The crux of his argument is here:
There have been remarkable strides made in plant-based meat — witness the success of Beyond Meat and Impossible Foods — and milks. And the next step is cultivated meat, which is meat grown directly from animal cells. This isn't science fiction: There's now a restaurant in Singapore where you can eat lab-grown chicken made by Eat Just. Unsurprisingly, it tastes like chicken, because that's what it is.
But so far, most of these advances, most of these investments, are through private dollars, with the findings locked up in patents, by companies competing with one another for market share. We're going to need to move faster than that. "If we leave this endeavor to the tender mercies of the market there will be vanishingly few products to choose from and it'll take a very long time," Bruce Friedrich, co-founder and executive director of the Good Food Institute, told me.
This is where policymakers can, and should, come in. At its heart, the American Jobs Plan is a climate bill. But there isn't a dollar for alternative proteins...

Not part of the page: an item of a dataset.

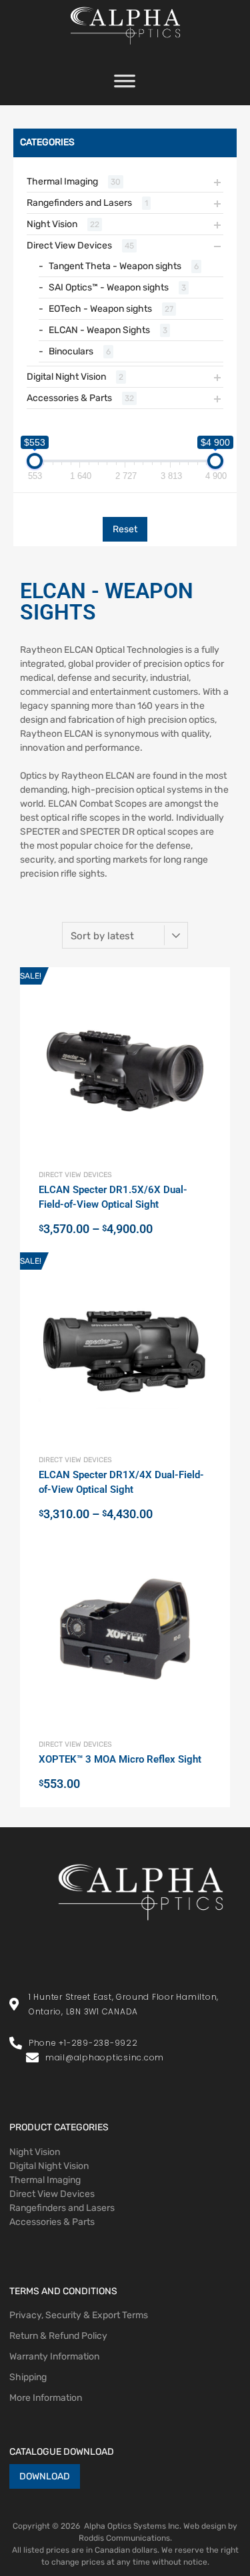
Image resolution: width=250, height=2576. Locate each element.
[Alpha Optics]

I keep asking alternative protein experts what they wish was in the bill, and the answers I get back are almost laughably small compared with the sums Congress is otherwise considering. The Good Food Institute produced a wish list calling for $2 billion in funding, half of it for research and half of it to set up a network of innovation centers. I'd like to see Congress dream a bit bigger....

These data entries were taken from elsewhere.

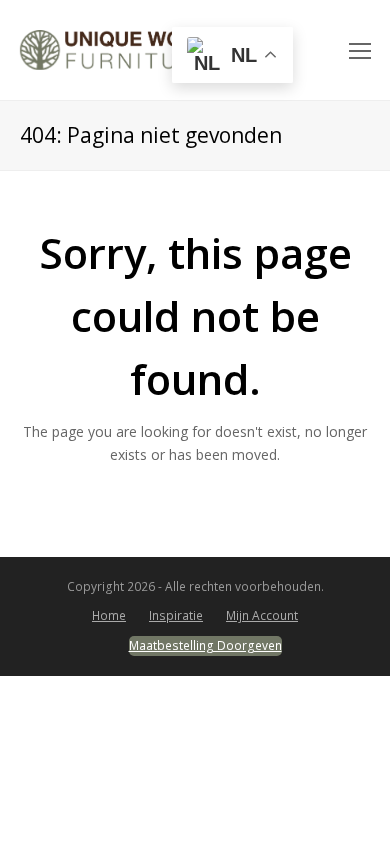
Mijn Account (262, 615)
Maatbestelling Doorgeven (205, 645)
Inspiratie (176, 615)
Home (109, 615)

What's the evidence that the federal government creates technological advances faster than market-based competition incentivized by the profit motive and ownership of intellectual property? Klein seems to assume it rather than argue it. But even Operation Warp Speed, which brought us the Covid-19 vaccines and included federal spending and military distribution, featured competition and patents and for-profit companies. The "moon shot" reference is unintentionally appropriate. The Soviet Union had a space program without private dollars or patents or companies competing for market share. The U.S., with Rockwell, Grumman, Boeing, General Electric, McDonnell Douglas, and ATT, wound up winning the Space Race. One NASA history observed, "the decision to rely on private industry, rather than in-house staff, for development of NASA programs has probably been the key internal decision in the history of NASA."